** Start of MATERIALS PROVIDED **

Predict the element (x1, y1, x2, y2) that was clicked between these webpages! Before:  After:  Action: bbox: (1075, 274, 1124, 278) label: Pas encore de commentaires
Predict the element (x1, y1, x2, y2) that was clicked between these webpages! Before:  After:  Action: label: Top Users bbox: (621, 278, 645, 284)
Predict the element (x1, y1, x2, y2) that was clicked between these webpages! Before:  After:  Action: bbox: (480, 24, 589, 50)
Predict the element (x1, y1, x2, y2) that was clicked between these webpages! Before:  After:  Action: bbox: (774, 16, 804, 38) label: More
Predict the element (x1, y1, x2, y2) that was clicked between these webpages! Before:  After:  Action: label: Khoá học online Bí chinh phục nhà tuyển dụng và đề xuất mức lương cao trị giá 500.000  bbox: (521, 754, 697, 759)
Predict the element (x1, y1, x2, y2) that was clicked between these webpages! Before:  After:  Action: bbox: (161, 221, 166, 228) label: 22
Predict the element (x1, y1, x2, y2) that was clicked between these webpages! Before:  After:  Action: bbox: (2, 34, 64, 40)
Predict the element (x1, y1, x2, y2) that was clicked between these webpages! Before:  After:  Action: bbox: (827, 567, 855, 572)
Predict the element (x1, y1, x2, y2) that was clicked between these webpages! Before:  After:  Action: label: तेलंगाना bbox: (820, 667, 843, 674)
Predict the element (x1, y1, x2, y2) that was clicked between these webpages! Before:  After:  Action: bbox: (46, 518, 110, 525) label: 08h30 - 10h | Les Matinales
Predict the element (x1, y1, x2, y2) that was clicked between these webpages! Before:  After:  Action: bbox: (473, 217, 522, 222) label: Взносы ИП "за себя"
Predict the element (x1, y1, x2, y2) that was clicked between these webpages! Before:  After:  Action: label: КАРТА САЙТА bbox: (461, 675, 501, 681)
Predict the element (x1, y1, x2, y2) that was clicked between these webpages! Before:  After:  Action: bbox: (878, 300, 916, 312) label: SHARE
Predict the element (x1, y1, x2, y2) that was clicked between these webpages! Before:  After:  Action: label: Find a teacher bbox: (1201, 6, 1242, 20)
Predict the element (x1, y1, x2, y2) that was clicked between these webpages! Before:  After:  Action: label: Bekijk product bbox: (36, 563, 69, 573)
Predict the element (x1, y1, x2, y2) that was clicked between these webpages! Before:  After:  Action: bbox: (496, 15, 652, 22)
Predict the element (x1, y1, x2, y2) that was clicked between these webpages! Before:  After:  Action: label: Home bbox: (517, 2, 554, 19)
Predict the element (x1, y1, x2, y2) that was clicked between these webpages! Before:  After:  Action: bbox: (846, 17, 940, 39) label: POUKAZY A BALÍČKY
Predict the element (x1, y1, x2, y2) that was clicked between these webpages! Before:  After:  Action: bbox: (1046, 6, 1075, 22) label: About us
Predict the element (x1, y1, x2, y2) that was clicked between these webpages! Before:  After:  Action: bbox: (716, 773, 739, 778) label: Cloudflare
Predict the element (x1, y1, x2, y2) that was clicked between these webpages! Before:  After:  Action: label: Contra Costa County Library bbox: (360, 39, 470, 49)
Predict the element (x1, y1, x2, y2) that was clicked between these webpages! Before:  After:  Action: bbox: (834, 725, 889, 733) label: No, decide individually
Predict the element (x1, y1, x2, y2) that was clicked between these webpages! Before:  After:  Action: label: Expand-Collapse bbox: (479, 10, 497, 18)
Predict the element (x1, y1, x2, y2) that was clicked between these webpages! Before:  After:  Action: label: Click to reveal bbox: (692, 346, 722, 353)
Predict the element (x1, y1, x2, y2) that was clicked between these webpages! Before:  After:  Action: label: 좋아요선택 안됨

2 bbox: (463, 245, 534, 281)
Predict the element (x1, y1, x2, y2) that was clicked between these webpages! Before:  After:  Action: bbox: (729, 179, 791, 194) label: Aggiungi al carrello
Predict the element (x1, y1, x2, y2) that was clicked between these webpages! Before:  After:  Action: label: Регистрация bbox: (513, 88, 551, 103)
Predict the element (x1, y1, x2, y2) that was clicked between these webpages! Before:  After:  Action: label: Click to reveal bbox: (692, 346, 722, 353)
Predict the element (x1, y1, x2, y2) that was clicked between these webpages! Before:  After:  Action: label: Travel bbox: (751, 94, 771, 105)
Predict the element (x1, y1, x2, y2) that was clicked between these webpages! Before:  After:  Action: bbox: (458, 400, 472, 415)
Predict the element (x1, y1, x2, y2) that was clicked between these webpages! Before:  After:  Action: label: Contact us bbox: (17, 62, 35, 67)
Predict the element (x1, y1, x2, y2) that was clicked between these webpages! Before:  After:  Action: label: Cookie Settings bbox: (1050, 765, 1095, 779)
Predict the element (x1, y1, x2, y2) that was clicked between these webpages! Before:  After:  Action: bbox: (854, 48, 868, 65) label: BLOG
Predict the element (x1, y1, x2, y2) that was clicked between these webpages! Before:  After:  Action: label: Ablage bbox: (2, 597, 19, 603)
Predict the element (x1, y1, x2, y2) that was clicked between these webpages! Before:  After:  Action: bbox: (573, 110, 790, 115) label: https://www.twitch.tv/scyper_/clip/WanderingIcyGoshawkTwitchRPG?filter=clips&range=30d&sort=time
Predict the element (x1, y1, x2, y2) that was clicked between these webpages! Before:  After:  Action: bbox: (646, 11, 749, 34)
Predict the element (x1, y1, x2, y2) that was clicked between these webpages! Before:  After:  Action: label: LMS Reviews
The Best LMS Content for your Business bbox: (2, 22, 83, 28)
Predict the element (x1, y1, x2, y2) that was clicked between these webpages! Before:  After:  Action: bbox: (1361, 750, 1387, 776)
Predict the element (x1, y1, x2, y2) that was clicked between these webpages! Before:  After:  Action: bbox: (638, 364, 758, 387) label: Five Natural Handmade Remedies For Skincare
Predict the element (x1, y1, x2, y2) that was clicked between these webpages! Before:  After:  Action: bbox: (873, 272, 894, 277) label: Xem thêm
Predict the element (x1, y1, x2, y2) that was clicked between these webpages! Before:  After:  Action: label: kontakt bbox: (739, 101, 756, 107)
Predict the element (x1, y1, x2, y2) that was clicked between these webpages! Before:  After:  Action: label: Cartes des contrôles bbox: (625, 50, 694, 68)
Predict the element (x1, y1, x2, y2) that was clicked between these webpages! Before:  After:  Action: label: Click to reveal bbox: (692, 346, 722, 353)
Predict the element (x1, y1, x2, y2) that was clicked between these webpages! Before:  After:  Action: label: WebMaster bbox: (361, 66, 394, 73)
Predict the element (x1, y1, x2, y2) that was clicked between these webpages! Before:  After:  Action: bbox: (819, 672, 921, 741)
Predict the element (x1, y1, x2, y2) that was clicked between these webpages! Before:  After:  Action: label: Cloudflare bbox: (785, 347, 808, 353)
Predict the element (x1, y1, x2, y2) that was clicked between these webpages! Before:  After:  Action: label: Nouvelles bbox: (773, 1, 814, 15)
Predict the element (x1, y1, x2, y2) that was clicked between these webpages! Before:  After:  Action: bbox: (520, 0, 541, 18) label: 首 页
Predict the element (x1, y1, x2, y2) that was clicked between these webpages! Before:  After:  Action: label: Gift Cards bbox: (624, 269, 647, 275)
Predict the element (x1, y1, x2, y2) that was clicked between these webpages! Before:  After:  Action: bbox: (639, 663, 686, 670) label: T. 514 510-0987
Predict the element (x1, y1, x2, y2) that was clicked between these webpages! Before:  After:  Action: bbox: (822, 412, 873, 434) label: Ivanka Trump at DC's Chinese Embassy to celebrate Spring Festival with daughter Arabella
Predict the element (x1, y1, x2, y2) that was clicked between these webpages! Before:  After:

** End of MATERIALS PROVIDED **

**WHAT TO WORK ON**
Reproduce the data above verbatim, starting at its first line and ending at the line that contains "667, 843, 674)", with that line included.

**RESPONSE FOR THIS EXERCISE**
Predict the element (x1, y1, x2, y2) that was clicked between these webpages! Before:  After:  Action: bbox: (1075, 274, 1124, 278) label: Pas encore de commentaires
Predict the element (x1, y1, x2, y2) that was clicked between these webpages! Before:  After:  Action: label: Top Users bbox: (621, 278, 645, 284)
Predict the element (x1, y1, x2, y2) that was clicked between these webpages! Before:  After:  Action: bbox: (480, 24, 589, 50)
Predict the element (x1, y1, x2, y2) that was clicked between these webpages! Before:  After:  Action: bbox: (774, 16, 804, 38) label: More
Predict the element (x1, y1, x2, y2) that was clicked between these webpages! Before:  After:  Action: label: Khoá học online Bí chinh phục nhà tuyển dụng và đề xuất mức lương cao trị giá 500.000  bbox: (521, 754, 697, 759)
Predict the element (x1, y1, x2, y2) that was clicked between these webpages! Before:  After:  Action: bbox: (161, 221, 166, 228) label: 22
Predict the element (x1, y1, x2, y2) that was clicked between these webpages! Before:  After:  Action: bbox: (2, 34, 64, 40)
Predict the element (x1, y1, x2, y2) that was clicked between these webpages! Before:  After:  Action: bbox: (827, 567, 855, 572)
Predict the element (x1, y1, x2, y2) that was clicked between these webpages! Before:  After:  Action: label: तेलंगाना bbox: (820, 667, 843, 674)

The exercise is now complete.